La maladie de Dupuytren est une affection où un tissu fibreux se développe sous la peau de la main, provoquant une rétraction progressive d’un ou plusieurs doigts. Bien que les causes soient variées, notamment génétiques, l’origine exacte reste inconnue. L’aponévrectomie est recommandée lorsqu’il y a une rétraction des doigts, empêchant la main d’être posée à plat. Une alternative est l’aponévrotomie, qui consiste à sectionner la bride fibreuse mais ne supprime pas la fibrose persistante.

Examen préopératoire :

Il n’est généralement pas nécessaire d’effectuer d’examen complémentaire pour confirmer le diagnostic de la maladie de Dupuytren avant l’intervention.

Option Chirurgicale à l’aiguille :

Sous anesthésie locale, l’intervention consiste à sectionner la corde fibreuse avec une aiguille, ce qui permet de restaurer l’extension complète du doigt. Cette méthode, dite « minimale invasive » ou « percutanée », ne nécessite pas d’incision cutanée, et permet de vérifier la mobilité du doigt pendant l’intervention. Les risques incluent des infections, des lésions nerveuses, vasculaires, ou des dommages au tendon fléchisseur sous-jacent.

Intervention d’aponévrectomie de Dupuytren :

L’aponévrectomie se fait généralement sous anesthésie locorégionale et en ambulatoire. L’opération consiste à réaliser une ou plusieurs incisions pour retirer la majeure partie du tissu fibreux. Une incision transversale dans la paume peut être pratiquée, selon la technique de Mac Cash, pour éviter la tension de la cicatrice à la fin de l’intervention. La durée de l’opération dépend de l’étendue de la rétraction et du nombre de doigts à traiter. La dissection nécessite une grande précision pour protéger les vaisseaux sanguins, les nerfs et les tendons.

Complications pendant l’intervention :

Les risques incluent des lésions de vaisseaux ou de nerfs pouvant entraîner une perte ou une diminution de la sensibilité de la main.

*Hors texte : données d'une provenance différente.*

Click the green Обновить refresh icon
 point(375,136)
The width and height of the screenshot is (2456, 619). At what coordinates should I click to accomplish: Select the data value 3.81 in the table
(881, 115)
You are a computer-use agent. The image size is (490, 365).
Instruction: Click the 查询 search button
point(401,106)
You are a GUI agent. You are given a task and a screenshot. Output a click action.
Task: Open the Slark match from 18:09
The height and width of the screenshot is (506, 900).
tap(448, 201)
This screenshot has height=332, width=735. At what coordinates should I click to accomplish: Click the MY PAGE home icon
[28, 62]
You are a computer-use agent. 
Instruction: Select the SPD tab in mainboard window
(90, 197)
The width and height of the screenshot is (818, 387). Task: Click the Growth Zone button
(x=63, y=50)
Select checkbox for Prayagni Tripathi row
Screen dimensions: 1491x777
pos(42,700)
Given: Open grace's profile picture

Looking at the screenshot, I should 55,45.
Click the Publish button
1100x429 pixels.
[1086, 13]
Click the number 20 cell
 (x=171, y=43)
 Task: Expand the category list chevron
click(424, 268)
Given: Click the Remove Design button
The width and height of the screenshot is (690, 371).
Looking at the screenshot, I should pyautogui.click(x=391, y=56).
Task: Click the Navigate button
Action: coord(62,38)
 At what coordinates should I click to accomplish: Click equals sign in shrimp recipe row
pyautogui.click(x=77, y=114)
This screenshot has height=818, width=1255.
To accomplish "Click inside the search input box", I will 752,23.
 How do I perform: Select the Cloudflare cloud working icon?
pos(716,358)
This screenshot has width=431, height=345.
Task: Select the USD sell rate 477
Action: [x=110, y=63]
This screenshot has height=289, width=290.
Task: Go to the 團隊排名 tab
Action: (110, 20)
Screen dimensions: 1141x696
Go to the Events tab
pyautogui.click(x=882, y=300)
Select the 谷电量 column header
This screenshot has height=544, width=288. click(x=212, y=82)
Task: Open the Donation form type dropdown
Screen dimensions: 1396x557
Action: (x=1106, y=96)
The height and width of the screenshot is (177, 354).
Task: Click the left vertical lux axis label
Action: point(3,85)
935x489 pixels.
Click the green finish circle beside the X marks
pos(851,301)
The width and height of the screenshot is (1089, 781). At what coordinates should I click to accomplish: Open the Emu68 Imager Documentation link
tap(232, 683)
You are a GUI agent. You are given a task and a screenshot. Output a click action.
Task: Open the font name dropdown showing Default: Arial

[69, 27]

Complications après l’intervention :

Les complications post-opératoires rares incluent des infections et, dans de très rares cas, une ischémie ou nécrose du doigt, parfois nécessitant une amputation. Des complications cutanées, comme un retard de cicatrisation, des hématomes, ou une nécrose de la peau autour de la cicatrice, peuvent survenir. La cicatrice pourrait devenir fibreuse, mais cela s’améliore avec le temps et la rééducation. L’algodystrophie (gonflement, douleur et rigidité) est une complication rare mais possible. La récidive de la rétraction est fréquente à long terme.

Suivi post-opératoire :

Les pansements doivent être changés régulièrement jusqu’à cicatrisation complète. Une rééducation précoce est recommandée, avec possibilité de porter une attelle dynamique pour aider à l’extension des doigts pendant 4 à 6 semaines. Si la rétraction est sévère avant l’opération, la récupération complète de l’extension peut ne pas être possible.

Préparation avant l’intervention :

Avant l’opération, il est essentiel de nettoyer soigneusement les zones de macération pour garder la peau propre et sèche. Il est fortement conseillé d’arrêter de fumer, y compris la cigarette électronique, six semaines avant l’intervention, car le tabac augmente les risques de complications. Les patients diabétiques doivent surveiller leur taux de glycémie.

L’intervention est généralement réalisée en ambulatoire, avec un retour à domicile après quelques heures. Il est crucial d’organiser à l’avance les soins de pansements. Une écharpe peut être utilisée après l’intervention pour éviter le gonflement de la main et favoriser la guérison.